Task details. Every line from the beginning of the data through the line containing "[Viber] (164, 336)" should be reproduced exactly, and no further lines should be output.

Task data.
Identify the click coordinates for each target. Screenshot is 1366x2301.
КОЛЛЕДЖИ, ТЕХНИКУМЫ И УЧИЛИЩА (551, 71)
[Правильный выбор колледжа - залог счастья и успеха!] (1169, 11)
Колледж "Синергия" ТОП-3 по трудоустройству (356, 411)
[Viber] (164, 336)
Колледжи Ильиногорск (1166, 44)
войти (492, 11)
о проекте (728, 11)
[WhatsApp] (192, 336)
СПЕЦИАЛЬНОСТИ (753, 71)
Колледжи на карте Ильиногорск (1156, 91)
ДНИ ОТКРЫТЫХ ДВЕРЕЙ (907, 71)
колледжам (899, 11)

Reply.
Identify the click coordinates for each target. Screenshot is 1366x2301.
КОЛЛЕДЖИ, ТЕХНИКУМЫ И УЧИЛИЩА (551, 71)
[Правильный выбор колледжа - залог счастья и успеха!] (1169, 11)
Колледж "Синергия" ТОП-3 по трудоустройству (356, 411)
[Viber] (164, 336)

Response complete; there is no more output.